The Good Life Newsletter 1.21.20
Fresh Record Highs
The Week on Wall Street
Traders were in an upbeat mood last week, reacting to news out of Washington: the signing of the phase-one trade deal between the U.S. and China as well as the Senate passage of the U.S.-Mexico-Canada Agreement (USMCA). In addition, a new earnings season started. Risk appetite grew and spurred all three of the major Wall Street averages to record settlements on Friday.
For the week, the Nasdaq Composite rose 2.29%; the S&P 500, 1.97%; the Dow Jones Industrial Average, 1.82%. International stocks improved 0.40%, according to MSCI's EAFE index.
Progress on the Trade Front
President Donald Trump and Chinese Vice Premier Liu He signed off on a new, partial U.S.-China trade pact Wednesday. In this deal, China agrees to buy at least $200 billion more of American products, crops, and energy futures over a 2-year period, and it must submit an "action plan" by mid-February, detailing how it will better protect American intellectual property and cut counterfeiting of American goods. The U.S. agrees to halve 15% tariffs on $120 billion of Chinese imports (other tariffs slated for last December were scrapped earlier as part of this agreement).
As for the USMCA, President Trump is expected to sign it into law this week. It was passed 89-10 in the Senate on Thursday and by a wide margin in the House of Representatives in December. Mexico's government has also approved the USMCA; Canada's government has yet to do so.
Homebuilding Picks Up
The Census Bureau reported a 16.9% surge in housing starts in December. This surpassed expectations; housing market analysts, surveyed by Refinitiv, had expected no increase.

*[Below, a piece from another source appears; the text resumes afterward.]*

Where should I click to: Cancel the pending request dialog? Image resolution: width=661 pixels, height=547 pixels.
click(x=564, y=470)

U.S. stock markets are closed Monday in observance of Martin Luther King Jr. Day. Post offices and Social Security offices will also be closed Monday, as well as most banks.

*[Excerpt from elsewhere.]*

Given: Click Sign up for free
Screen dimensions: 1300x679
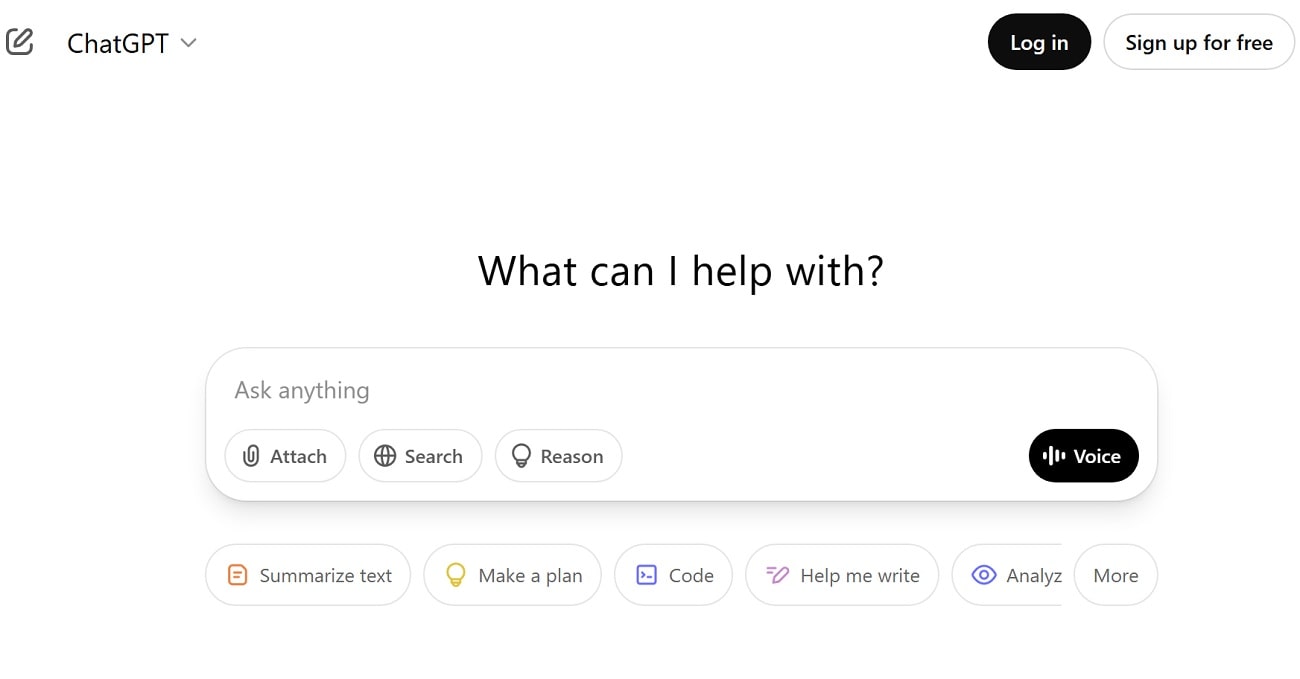Looking at the screenshot, I should (1198, 42).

THE WEEK AHEAD: KEY ECONOMIC DATA
Wednesday: December existing home sales figures from the National Association of Realtors.
THE WEEK AHEAD: COMPANIES REPORTING EARNINGS
Tuesday: Capital One (COF), Netflix (NLFX), TD Ameritrade (AMTD), United Airlines (UAL)
Wednesday: Abbott Labs (ABT), Johnson & Johnson (JNJ), Texas Instruments (TXN)
Thursday: Comcast (CMCSA), Intel (INTC), Procter & Gamble (PG), Union Pacific (UNP)
Friday: American Express (AXP), Nextera Energy (NEE)
Companies mentioned are for informational purposes only. It should not be considered a solicitation for the purchase or sale of the securities. Any investment should be consistent with your objectives, time frame and risk tolerance. The return and principal value of investments will fluctuate as market conditions change. When sold, investments may be worth more or less than their original cost. Companies may reschedule when they report earnings without notice.
Investing involves risk including the potential loss of principal. No investment strategy can guarantee a profit or protect against loss in periods of declining values.
Diversification does not guarantee profit nor is it guaranteed to protect assets.
International investing involves special risks such as currency fluctuation and political instability and may not be suitable for all investors.
The Standard & Poor's 500 (S&P 500) is an unmanaged group of securities considered to be representative of the stock market in general.
The Dow Jones Industrial Average is a price-weighted average of 30 significant stocks traded on the New York Stock Exchange and the NASDAQ. The DJIA was invented by Charles Dow back in 1896.
The Nasdaq Composite is an index of the common stocks and similar securities listed on the NASDAQ stock market and is considered a broad indicator of the performance of stocks of technology companies and growth companies.
The MSCI EAFE Index was created by Morgan Stanley Capital International (MSCI) that serves as a benchmark of the performance in major international equity markets as represented by 21 major MSCI indices from Europe, Australia, and Southeast Asia.
The 10-year Treasury Note represents debt owed by the United States Treasury to the public. Since the U.S. Government is seen as a risk-free borrower, investors use the 10-year Treasury Note as a benchmark for the long-term bond market.